O gráfico 2 apresenta as despesas de pessoal pela receita corrente líquida utilizando dados do RREO, excluindo as despesas intra-orçamentárias. Foram feitos ajustes nos estados que contabilizam as despesas com inativos e pensionistas como custeio para reclassificá-las para pessoal. O Estado do MS foi excluído pela ausência do RREO de encerramento de 2015 e o DF foi excluído por precisar de tratamento específico para as despesas de pessoal financiadas pelo FCDF.

É importante destacar que as informações levantadas ainda são conservadoras, uma vez que as despesas com organizações sociais não são computadas (e representam uma fração importante do gasto para alguns estados), assim como é importante destacar que nem toda receita corrente líquida pode ser usada para fins de pagamento de pessoal. Como o orçamento brasileiro possui elevada rigidez, as restrições financeiras são maiores do que aparentam.

Considerações finais

As despesas de pessoal possuem características peculiares em relação às demais: quando ela cresce, nunca consegue ser reduzida, já que os servidores são estáveis e a legislação proíbe a redução de salários. Dessa forma, ela deve ser criteriosamente planejada de forma integrada com os serviços públicos demandados. A maioria dos países do mundo adotam hipóteses de ganhos de eficiência para recontratações, uma vez que os meios de trabalho disponíveis, com as novas tecnologias, permitem aumentos de produtividade.

As reformas necessárias para esse componente não podem ser apenas focadas em controlar o seu crescimento, mas também em dar condições aos administradores públicos poderem gerenciar com flexibilidade os recursos humanos com objetivo de ter ganhos reais de eficiência no serviço público.
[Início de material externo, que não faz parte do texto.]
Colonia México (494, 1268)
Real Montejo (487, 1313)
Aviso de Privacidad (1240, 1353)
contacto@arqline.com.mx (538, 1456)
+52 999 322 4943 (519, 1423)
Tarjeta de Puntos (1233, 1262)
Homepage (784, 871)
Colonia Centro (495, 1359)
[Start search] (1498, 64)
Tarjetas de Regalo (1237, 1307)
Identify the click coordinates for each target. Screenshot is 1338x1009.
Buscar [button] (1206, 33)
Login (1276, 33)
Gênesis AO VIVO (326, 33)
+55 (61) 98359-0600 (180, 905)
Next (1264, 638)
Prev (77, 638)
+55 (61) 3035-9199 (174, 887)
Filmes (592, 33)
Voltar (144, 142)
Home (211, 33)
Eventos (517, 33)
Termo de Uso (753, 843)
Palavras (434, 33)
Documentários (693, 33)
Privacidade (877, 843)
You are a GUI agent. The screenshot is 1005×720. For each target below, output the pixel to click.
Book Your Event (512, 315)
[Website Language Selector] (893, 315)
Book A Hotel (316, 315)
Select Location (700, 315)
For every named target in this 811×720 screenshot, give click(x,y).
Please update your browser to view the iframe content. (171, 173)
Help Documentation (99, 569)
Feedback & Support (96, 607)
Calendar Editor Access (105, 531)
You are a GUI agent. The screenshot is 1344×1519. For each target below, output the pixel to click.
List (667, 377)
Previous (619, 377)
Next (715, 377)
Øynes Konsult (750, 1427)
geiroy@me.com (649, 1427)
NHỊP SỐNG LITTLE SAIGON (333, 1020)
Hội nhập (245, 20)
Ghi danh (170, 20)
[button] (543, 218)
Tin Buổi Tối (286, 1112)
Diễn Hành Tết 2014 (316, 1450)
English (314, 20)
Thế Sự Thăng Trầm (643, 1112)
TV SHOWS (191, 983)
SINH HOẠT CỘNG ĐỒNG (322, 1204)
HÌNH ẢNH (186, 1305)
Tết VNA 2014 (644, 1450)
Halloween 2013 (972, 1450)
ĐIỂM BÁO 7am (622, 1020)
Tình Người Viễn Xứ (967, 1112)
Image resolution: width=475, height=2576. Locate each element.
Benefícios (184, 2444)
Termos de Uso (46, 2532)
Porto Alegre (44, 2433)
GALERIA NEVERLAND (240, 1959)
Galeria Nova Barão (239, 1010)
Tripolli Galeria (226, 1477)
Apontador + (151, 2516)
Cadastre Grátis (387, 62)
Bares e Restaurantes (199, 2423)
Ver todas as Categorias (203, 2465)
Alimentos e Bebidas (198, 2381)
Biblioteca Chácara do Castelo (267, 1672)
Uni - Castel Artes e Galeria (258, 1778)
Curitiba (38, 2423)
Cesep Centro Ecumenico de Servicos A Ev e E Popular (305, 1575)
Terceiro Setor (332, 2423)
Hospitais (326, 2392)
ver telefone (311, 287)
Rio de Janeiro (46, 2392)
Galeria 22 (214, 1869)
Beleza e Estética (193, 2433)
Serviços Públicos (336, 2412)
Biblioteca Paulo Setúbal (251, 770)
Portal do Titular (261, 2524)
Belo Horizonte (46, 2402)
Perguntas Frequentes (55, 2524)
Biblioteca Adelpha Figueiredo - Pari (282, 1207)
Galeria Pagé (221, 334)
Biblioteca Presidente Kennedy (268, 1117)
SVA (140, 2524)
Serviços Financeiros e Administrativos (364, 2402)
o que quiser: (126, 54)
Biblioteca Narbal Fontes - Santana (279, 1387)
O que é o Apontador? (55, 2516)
Atualmente, é difícil demitir até servidores comprovadamente corruptos, o que é uma distorção clara do conceito de estabilidade. É preciso revisitar o artigo 169 da Constituição Federal, estabelecer critérios para o direito de greve dos servidores para a população não ficar refém da falta de serviços essenciais e vedar algumas brechas da LRF como, por exemplo, a possibilidade de conceder aumentos salariais com repercussões financeiras no mandato do governante seguintes. O Brasil está mergulhado em uma profunda crise e, tenham certeza, soluções fáceis não nos tirarão dela.